Она задумчиво смотрела на него, словно пытаясь угадать, что он от нее скрывает.
– Жаль. По-моему, вы просто не хотите говорить, и я не понимаю почему.
– Потому что вокруг и так слишком много лжи, – буркнул он.
– Ну, если так... Тогда, наверное, просто не надо лгать.
– А вы никогда не лжете?
– Только по мелочам. А в серьезных вещах – нет, не лгу.
– Полноте, – отмахнулся он. – Мы лжем, даже когда молчим. Или когда тешим себя надеждами. И лжем при этом не только себе, но и другим. И никуда от этого не деться – это неизбежно.
Он допил вино и поставил бокал на перила. Жест вышел немного резкий и театральный, и он с досадой заметил, что она это видит. Она ждет от него чего-то еше. Но сказать не может, не то что ему – даже себе боится признаться. Вероятно, хочет, чтобы он ее поцеловал или даже потащил в постель, только по ней этого никак не скажешь. Она совсем не такая, как Йованка.
– Ну что же, – пробормотал он, – я, пожалуй, пойду. Уже светло.
– И правда, совсем как днем. Я, наверное, не смогу заснуть.
Собравшись идти, оба снова остановились, заглядевшись на заднюю стену дома – первые солнечные лучи осветили ее выпукло и четко, сверкнув в окнах верхнего этажа, тогда как нижние все еще серели в тусклом ожидании.
– Знаете, о чем я думаю? – спросила она. – Мне очень хочется узнать: что для вас в жизни самое главное?
– А если я сам этого не знаю?
– Это плохо. Обязательно надо знать. В каждом ведь что-то заложено, и очень важно выяснить что.
– Понимаю. Но я все только хожу вокруг да около.
– Это потому, что вы ищете.
– Слышать, конечно, лестно, но... Я одно знаю: не хочу вести жалкую, бездумную, убогую жизнь.
– Так ведь это очень важно! Об этом нельзя забывать! Это так вам идет.
– В каком смысле?
– Просто таким я вас вижу. Человеком, который стремится к чему-то особенному.
– Но никогда этого не получит.
– Не скажите. Стоит только захотеть. Главное – поверить в себя. Ведь вам все пути открыты!
– Как бы не так! – отрезал он. – Неправда это. Хорошо, когда у тебя много денег. Вот тогда действительно все пути открыты.
– Нет, – горячо возразила она. – Вы преувеличиваете. Прежде всего надо знать, что для вас самое главное. Себя надо узнать, понять, чего ты действительно стоишь.
– Может быть.
Он уже потерял к разговору всякий интерес и думал о том, как через полчаса завалится в постель и заснет. У него вдруг разболелась голова, его шатало от усталости, да и мутило немного.

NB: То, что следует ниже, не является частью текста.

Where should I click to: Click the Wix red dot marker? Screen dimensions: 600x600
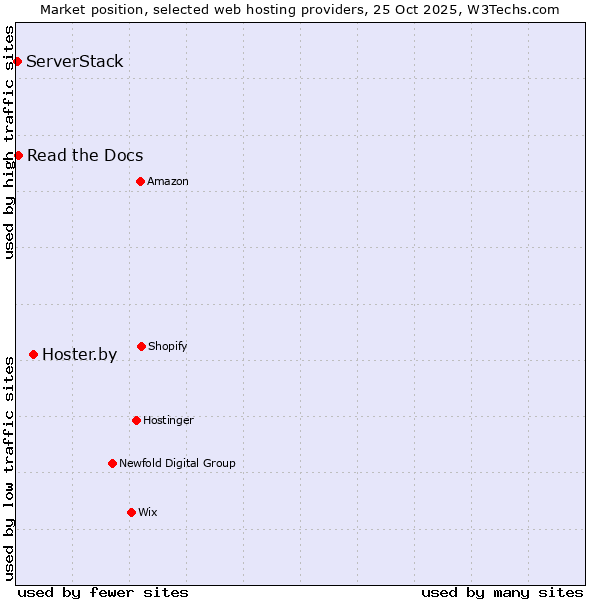click(x=131, y=512)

ВБ оставшиеся недели до отъезда во Фрайбург Фогтман еще несколько раз встречался с Элизабет. Встречи эти, возможно, и не состоялись бы, если бы не легкая заминка, когда они прощались у ворот виллы. С неожиданной для обоих официальностью они пожали друг другу руку, и Элизабет вдруг спросила:
– Удастся ли еще свидеться?
Он с легкостью ответил, что это было бы замечательно, и тут же предложил сходить в кино.
Хорст Райхенбах вернулся на день раньше срока. Они вместе приготовили ужин, и только сели за стол, как в дверь позвонили: по лестнице к ним поднималась Элизабет. Ни о чем не предупредив, он пропустил ее в комнату. Завидев Райхенбаха, она на секунду замерла, видимо намереваясь тут же уйти, но взяла себя в руки, села с ними за стол и даже после недолгих уговоров согласилась съесть салата. Райхенбах разливался соловьем, описывая Лондон, Гётеборг, Копенгаген, и она слушала, вернее, изображала пристальное внимание, на самом же деле, видимо, воспринимала лишь каждую фразу в отдельности, успевая к месту вставить вопрос или реплику. Очевидно, Райхенбах это почувствовал, рассказ его потускнел, и к концу он совсем выдохся. Им обоим стало легче, когда она вдруг заторопилась домой. Фогтман проводил ее вниз, Элизабет была явно смущена, взволнована и сказала, что хочет ему писать. Она медлила с уходом, а его короткий прощальный поцелуй приняла с покорной отрешенностью.
– Ого! – встретил его Райхенбах. – Это же сама Элизабет Патберг! Что ты с ней сотворил? Она же готова была лечь с тобой прямо здесь!
– Да пошла она... – отмахнулся Фогтман.
– Ну и зря, – не одобрил Райхенбах. – Ты сперва подумай. Пару миллиончиков не в каждой постели сыщешь.
Нет, так он не думал. Изречение Райхенбаха, правда, иногда мелькало у него в голове, но он только отмахивался. Да ну, ерунда какая, думал он, стараясь отогнать все мысли и расчеты, которые так и цеплялись за этот афоризм. В конце концов, Райхенбах просто пошутил.
К тому же по возвращении во Фрайбург он столкнулся с другой, куда более серьезной проблемой, которая и прежде не раз беспокоила его смутным предчувствием беды, но теперь, когда опасения сбылись, он просто обмер от ужаса: Йованка была беременна. Она призналась ему в этом лишь через несколько дней после его приезда, якобы потому, что наперекор очевидностям все еще надеялась: вдруг предположения ее не подтвердятся. На самом же деле, как он подозревал, за промедлением крылись совсем другие, пусть и неосознанные, побуждения. И эти побуждения, он чувствовал, со временем будут крепнуть. Мало-помалу они завладеют всем ее существом, оградив ее от воздействия чьих-либо слов и посягательств чьей-либо воли. Со дня на день подспудное, неосознанное желание могло прорваться в ней непреклонным решением, о котором она, не обсуждая и не советуясь, просто его известит: «Я хочу ребенка». И тогда то, что он этого не хочет, не хочет ни за что на свете, уже не будет иметь никакого значения.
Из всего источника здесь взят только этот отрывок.